§ Instructions to follow:
What must be written out is each line from the one holding "Task: Click inside" through the end of the records, word for word, minus any pictures.

═════ Data for the task ═════

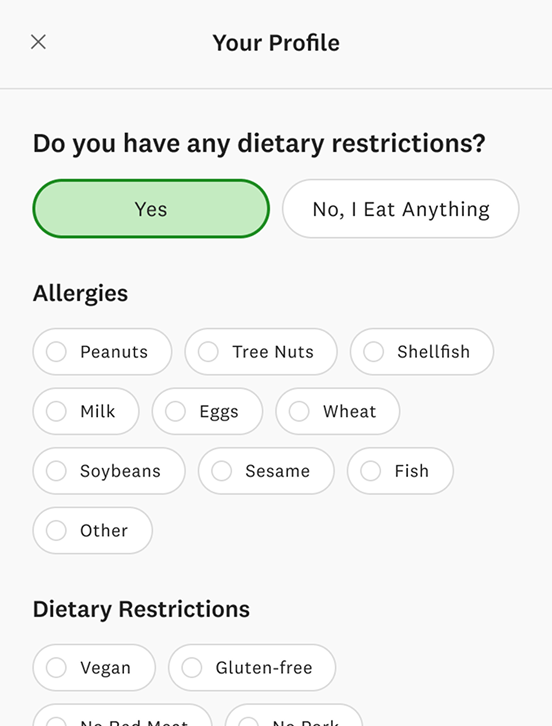
Task: Toggle the Peanuts allergy option
Action: pyautogui.click(x=102, y=352)
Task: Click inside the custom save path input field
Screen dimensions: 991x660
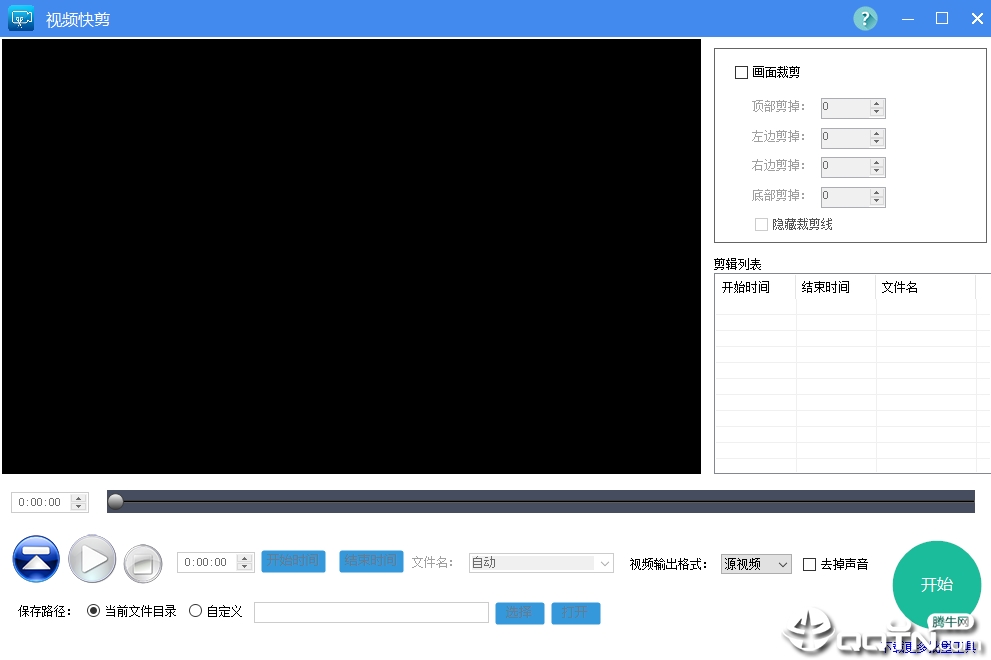Action: tap(370, 611)
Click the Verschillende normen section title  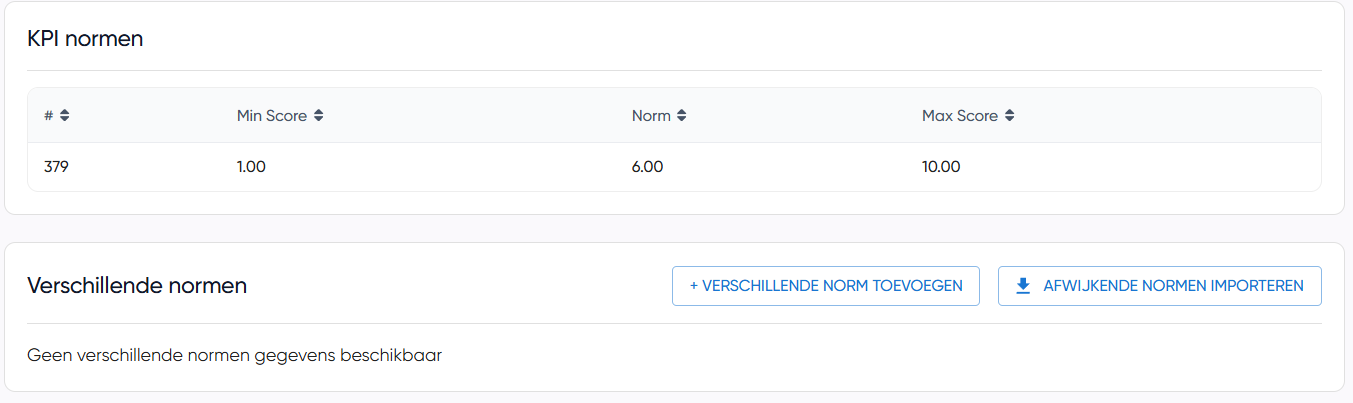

═════

§ Solution to the problem:
Task: Click inside the custom save path input field
Screen dimensions: 991x660
Action: tap(370, 611)
Click the Verschillende normen section title  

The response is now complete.